News from Hythe Salvation Army and community centre
We received this news report and reflection on 5th May from Captain Callum McKenna of Hythe Salvation Army Church & Community Centre:
Things are going OK our end and, without jumping on a bandwagon- if 'unprecedented' was the word for April then I think 'New Normal' is the word for May... there's definitely become a new rhythm particularly with the foodbank, which is where we seem to be slotting in locally- and picking up the calls to the hub that are perhaps more vulnerable or, rather, vulnerable for other reasons than COVID (need economic support etc). We're also seeing increased referrals from other agencies- Hythe Bay School/Social Services etc. The grant from the Ann Pierson Trust has literally been a lifeline in helping to ensure the supply of food is maintained and in making sure donated food goes further but, actually, the thing that (cash grants) have been really useful for is giving people some dignity. We're seeing people come to the foodbank who've never thought they'd find themselves in that situation before and the thought that they can choose their own food and shop normally has been such a sense of relief to people.
The foodbank is actually, in ordinary times, quite a small part of our worshipping and community life. It's happened for 100 years and has really been giving food to those in need as it arises. For perspective, in 2019 we supported an average of 6 households per week with food which in the scale of food banks probably isn't enormous, although it's always proved useful for those in our community who have found themselves needing it. In April this year we provided food to 83 households- so in percentage terms it's a gigantic increase. That said, whereas that could have been overwhelming (combined with all of the difficulties March and April bought in actually being able to buy food) we've seen the need matched by the generosity of local people (including members of St. Leonards for sure!) and businesses. Physical food donations through the collection point at Sainsburys are up, and there have been financial donations to make up the shortfall. A rise in volunteers has meant that we've been able to stay open on a Wednesday morning as usual, but also offer deliveries during the week (which helps with social distancing and for those self isolating). The worry for me is that the foodbank will be needed long after 'lockdown' is over, especially if there's a long term economic impact. There's been a huge amount of goodwill in these early days, the concern is just to keep the momentum on this!

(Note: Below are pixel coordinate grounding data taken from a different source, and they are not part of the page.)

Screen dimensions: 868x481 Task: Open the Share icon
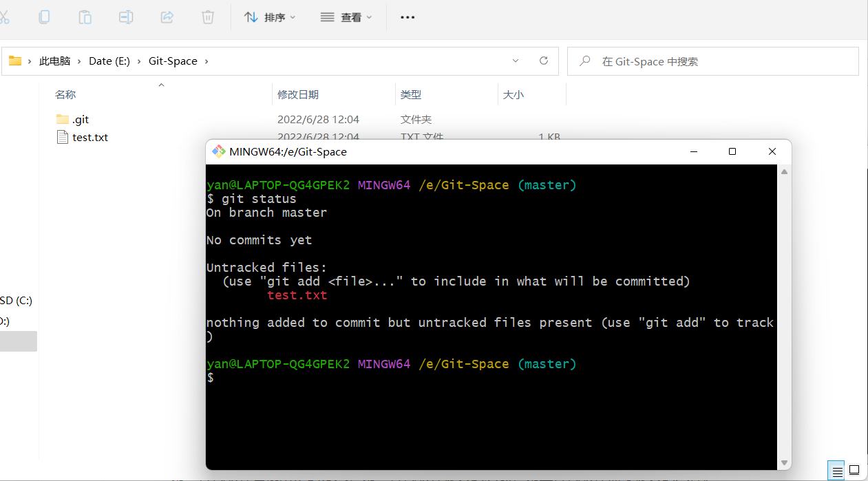(167, 17)
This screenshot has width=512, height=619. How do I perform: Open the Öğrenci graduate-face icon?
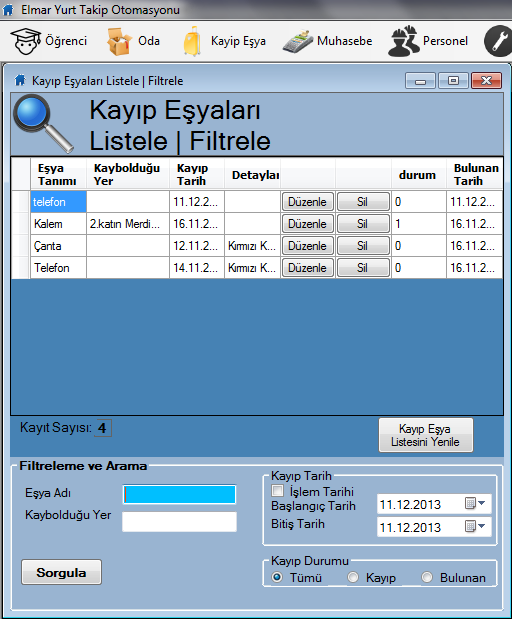tap(26, 41)
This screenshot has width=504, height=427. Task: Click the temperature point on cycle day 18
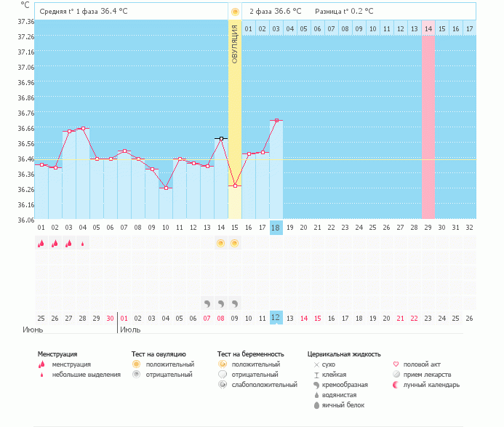click(x=276, y=121)
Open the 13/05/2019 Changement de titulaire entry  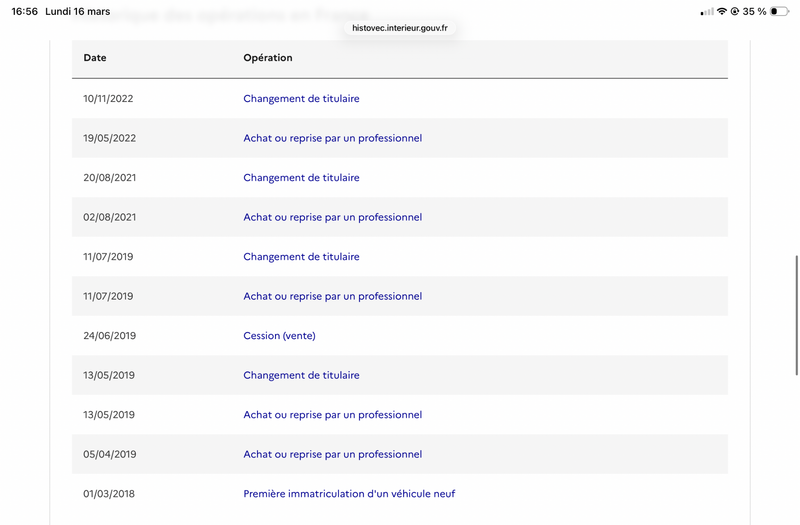coord(301,375)
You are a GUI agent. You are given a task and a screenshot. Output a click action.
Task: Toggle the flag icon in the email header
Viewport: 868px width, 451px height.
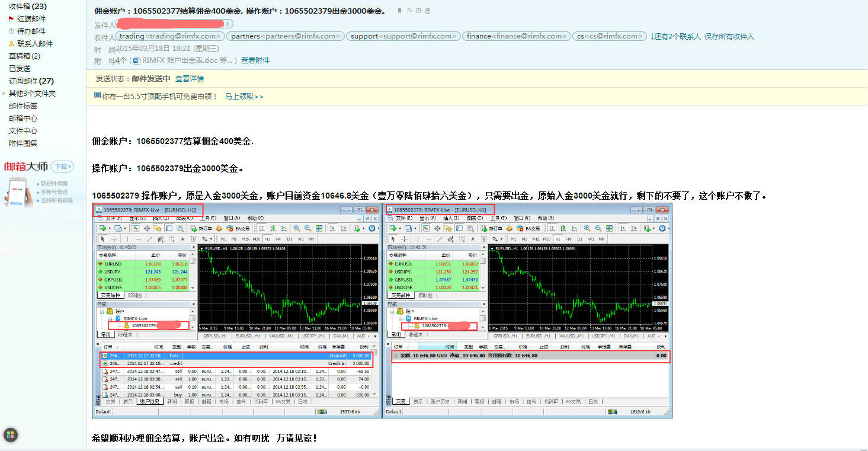(x=409, y=11)
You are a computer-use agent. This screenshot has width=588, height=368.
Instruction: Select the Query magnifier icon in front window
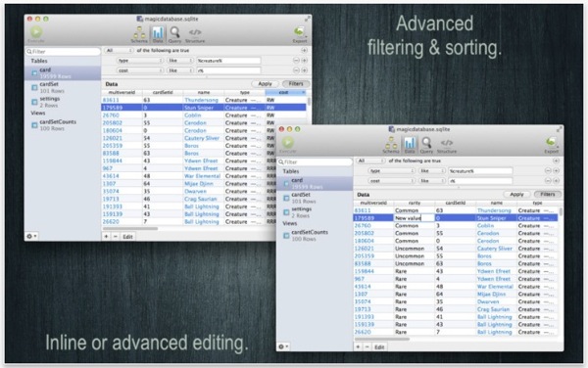click(426, 145)
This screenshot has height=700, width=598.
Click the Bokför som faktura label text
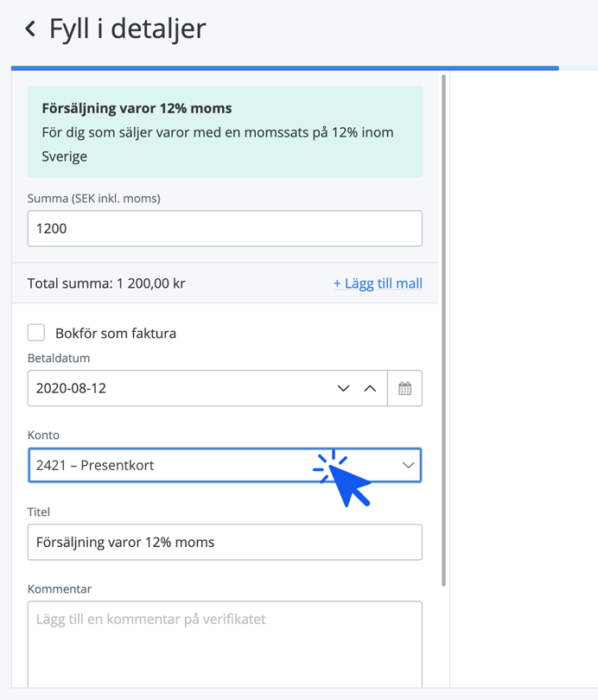(x=116, y=333)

My whole working life has been spent in 'caring' / people type jobs and I've never seen generosity on this scale before. I've also never seen fear or anxiety on this scale too, particularly in those who come forward needing support. Something strange has happened quite a few times on the end of the phone or when delivering food parcels - people have cried...It's an interesting observation that needs some further reflection. I'd also say that the reasons why people are accessing the foodbank have shifted. There's a definite increase in the number of families needing support. The most common reason in the past was either running out of money or a benefits sanction. At the moment, the delay in payment of universal credit is a big thing, as is people surviving on 80% of their income but with fixed costs remaining the same. The most difficult cases, I guess, have been those who are self employed: in the third week of the pandemic, someone's neighbour tipped us off to someone whose income depends on weddings; at home with children, all of her work cancelled and nothing in the cupboards...
I think, in terms of help- my heart is always for collaboration, especially ecumenically. Beyond the obvious practical resources of food, there's always a wider conversation to be had about how we make this the most effective witness for the town. I've also, personally, got a bit of a heavy heart about it at the moment- because I really don't want it to become a public utility or an act of vague charity. It's very much part of our service and witness. On one hand, it's part of the discipleship of our church community- it's an expression of the kindness we've encountered in Christ, and an opportunity to be ministered to by the 'other'. On the other hand, it's an opportunity to demonstrate what God's kingdom looks like to those who haven't perhaps encountered it before.
It raises the wider question (which, I recognise, there's little originality in asking at this time...) How do we be the Church in this time?! How do we (the royal we!) be the Church for and with Hythe? How do we offer real hope!? I read a few years ago Rodney Starks 'The Rise of Christianity' which is a sociological perspective on why the Church grew and one of the reasons he cites is the way Christians dealt with plague and famine- people found it attractive. I think this is a particular conversation we should be picking up!!